_What you need to do_: Pull out the lines in the listing from the one containing "Given: Open the 14/06 contract month dropdown" to the one containing "point(897,66)", both included, and reproduce them unchanged.

Stored records:
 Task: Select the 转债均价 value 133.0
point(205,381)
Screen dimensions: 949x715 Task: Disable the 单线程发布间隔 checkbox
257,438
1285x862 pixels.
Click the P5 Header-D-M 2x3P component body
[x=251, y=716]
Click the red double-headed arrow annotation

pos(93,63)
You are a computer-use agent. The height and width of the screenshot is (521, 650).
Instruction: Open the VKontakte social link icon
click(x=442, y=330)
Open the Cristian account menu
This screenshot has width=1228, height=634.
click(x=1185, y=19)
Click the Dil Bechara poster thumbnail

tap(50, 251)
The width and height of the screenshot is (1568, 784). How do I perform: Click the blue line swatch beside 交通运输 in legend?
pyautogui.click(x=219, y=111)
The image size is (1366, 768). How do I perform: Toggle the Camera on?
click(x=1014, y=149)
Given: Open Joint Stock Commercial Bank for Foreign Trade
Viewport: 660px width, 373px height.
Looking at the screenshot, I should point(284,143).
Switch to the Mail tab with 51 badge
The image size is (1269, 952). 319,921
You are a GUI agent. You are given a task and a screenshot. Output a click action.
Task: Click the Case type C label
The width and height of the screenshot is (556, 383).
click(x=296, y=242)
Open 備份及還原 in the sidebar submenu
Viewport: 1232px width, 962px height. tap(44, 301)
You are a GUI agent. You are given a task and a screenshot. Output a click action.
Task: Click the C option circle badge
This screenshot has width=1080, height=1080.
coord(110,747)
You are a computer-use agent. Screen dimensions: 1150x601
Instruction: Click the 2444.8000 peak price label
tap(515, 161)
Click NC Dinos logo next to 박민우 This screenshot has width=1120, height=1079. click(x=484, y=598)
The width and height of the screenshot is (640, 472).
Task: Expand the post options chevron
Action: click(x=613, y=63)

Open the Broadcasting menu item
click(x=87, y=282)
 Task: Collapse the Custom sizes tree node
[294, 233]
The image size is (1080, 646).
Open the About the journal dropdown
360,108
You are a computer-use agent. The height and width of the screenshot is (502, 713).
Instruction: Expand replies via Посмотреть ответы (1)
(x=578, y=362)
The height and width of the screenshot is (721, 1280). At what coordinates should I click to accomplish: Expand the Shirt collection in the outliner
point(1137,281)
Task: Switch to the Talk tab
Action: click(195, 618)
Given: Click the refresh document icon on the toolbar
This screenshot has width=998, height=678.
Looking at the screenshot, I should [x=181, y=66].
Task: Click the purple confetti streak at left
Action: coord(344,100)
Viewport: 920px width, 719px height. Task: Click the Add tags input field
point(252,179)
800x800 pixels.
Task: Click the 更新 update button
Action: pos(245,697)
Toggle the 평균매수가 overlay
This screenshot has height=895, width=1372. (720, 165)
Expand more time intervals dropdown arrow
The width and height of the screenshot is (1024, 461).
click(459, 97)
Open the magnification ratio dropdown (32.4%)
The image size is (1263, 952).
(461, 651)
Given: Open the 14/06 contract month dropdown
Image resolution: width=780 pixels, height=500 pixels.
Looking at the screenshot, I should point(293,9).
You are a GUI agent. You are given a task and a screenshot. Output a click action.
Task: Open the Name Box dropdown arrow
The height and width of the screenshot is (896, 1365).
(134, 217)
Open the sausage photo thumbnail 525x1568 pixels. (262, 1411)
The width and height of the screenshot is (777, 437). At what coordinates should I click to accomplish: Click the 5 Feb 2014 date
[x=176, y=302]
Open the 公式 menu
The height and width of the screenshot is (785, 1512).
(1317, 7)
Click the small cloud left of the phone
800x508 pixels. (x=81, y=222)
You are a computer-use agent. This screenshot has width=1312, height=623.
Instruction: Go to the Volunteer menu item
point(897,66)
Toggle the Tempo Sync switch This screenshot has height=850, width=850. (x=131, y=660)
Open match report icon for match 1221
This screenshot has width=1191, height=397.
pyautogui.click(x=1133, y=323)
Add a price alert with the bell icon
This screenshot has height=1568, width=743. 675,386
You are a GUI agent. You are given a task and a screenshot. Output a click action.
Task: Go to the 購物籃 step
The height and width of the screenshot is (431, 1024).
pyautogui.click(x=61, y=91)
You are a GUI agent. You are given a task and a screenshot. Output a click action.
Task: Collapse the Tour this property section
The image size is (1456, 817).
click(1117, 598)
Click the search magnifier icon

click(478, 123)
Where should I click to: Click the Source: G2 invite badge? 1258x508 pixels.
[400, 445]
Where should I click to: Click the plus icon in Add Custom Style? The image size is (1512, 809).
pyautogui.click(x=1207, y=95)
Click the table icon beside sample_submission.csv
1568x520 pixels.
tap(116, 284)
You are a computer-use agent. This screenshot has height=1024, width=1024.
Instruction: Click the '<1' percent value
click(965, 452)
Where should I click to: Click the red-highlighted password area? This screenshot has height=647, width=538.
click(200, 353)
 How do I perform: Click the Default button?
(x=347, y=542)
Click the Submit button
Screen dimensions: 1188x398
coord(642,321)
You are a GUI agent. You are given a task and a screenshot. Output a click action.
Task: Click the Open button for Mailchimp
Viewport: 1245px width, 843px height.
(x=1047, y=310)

_Completed exercise_:
Given: Open the 14/06 contract month dropdown
Image resolution: width=780 pixels, height=500 pixels.
Looking at the screenshot, I should point(293,9).
You are a GUI agent. You are given a task and a screenshot. Output a click action.
Task: Open the Name Box dropdown arrow
The height and width of the screenshot is (896, 1365).
(134, 217)
Open the sausage photo thumbnail 525x1568 pixels. (262, 1411)
The width and height of the screenshot is (777, 437). At what coordinates should I click to accomplish: Click the 5 Feb 2014 date
[x=176, y=302]
Open the 公式 menu
The height and width of the screenshot is (785, 1512).
(1317, 7)
Click the small cloud left of the phone
800x508 pixels. (x=81, y=222)
You are a computer-use agent. This screenshot has width=1312, height=623.
Instruction: Go to the Volunteer menu item
point(897,66)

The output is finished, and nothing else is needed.